The remaining 12.6 million uninsured are largely people who live in states that did not expand Medicaid, are ineligible for federal assistance because of their immigration status or have access to an exchange or employer plan that the law considers affordable.

Some would buy insurance if they felt they could afford it. But other research shows that many Americans are uninsured by choice.

A report from the Centers for Disease Control and Prevention published earlier this year found that one-third of uninsured adults in 2024 did not cite cost as a reason for lacking coverage. Within that group, 44.1% said they did not need or want insurance. Another 21.3% said the enrollment process was too difficult or confusing. Others said they could not find a plan that met their needs.

Those responses suggest that many Americans are uninsured because they do not view the available coverage as worth the cost or hassle.

Obamacare’s insurance market regulations are a major reason why. The law requires insurers to cover a federally prescribed set of “essential” health benefits, regardless of whether patients want or need them. It also bars insurers from charging people based on their expected health costs and caps premiums for older enrollees at three times those for younger ones.

By restricting insurers’ ability to price coverage according to risk, Obamacare pushed insurers to control costs in other ways—including higher premiums and deductibles and narrow provider networks.

The federal government has also limited the availability of more affordable short-term health plans, which need not follow Obamacare’s cost-inflating regulations. The maximum term for a short-term plan is just three months, with an insurer option for a one-month renewal. Some states have banned these plans altogether.
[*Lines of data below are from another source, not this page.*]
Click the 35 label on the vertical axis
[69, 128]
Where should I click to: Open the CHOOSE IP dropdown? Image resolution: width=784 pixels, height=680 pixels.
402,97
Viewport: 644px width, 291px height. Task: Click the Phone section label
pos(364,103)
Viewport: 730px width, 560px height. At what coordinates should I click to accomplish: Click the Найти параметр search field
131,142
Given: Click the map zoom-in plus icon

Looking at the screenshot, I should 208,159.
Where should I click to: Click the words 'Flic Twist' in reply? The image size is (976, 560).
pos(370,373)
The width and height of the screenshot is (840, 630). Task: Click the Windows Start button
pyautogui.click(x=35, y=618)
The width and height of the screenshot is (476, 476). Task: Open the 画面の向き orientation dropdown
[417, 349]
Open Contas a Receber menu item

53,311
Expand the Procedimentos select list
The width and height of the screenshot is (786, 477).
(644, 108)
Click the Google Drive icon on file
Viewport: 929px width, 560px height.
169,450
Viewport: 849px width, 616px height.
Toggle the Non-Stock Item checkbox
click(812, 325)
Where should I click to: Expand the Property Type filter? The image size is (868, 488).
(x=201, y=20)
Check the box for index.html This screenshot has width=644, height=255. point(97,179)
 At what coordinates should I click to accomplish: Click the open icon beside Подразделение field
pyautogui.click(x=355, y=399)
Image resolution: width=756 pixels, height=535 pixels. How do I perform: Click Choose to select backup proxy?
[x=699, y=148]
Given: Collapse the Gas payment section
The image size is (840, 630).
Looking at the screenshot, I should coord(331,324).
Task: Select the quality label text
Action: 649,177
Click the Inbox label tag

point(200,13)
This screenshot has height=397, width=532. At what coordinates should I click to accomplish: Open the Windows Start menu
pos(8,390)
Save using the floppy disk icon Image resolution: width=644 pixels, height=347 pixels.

Medicaid, meanwhile, is hardly the gold standard of access. The program often pays doctors far less than private insurance does, which can make it difficult for beneficiaries to find physicians willing to see them.

That is the hidden lesson of the KFF report. America’s healthcare challenge is not that too few people have insurance. It is that the coverage available to many people is too expensive, too restrictive or too unattractive to justify signing up—even when taxpayers pick up much of the bill.

Policymakers should instead focus on improving access to affordable coverage that is worth having. Rolling back Obamacare’s most burdensome mandates would allow insurers to offer more affordable and tailored coverage options. Expanding access to short-term health plans would provide lower-cost alternatives for Americans who do not want or need comprehensive exchange coverage.

For more than a decade, Washington has measured success by how many people it can enroll in government-approved coverage. But insurance cards are not the same thing as affordable, attractive coverage.

The latest uninsured figures show that expanding subsidies and public programs is not enough. If policymakers want more Americans to obtain coverage, they need to make insurance better and cheaper—not merely more heavily subsidized.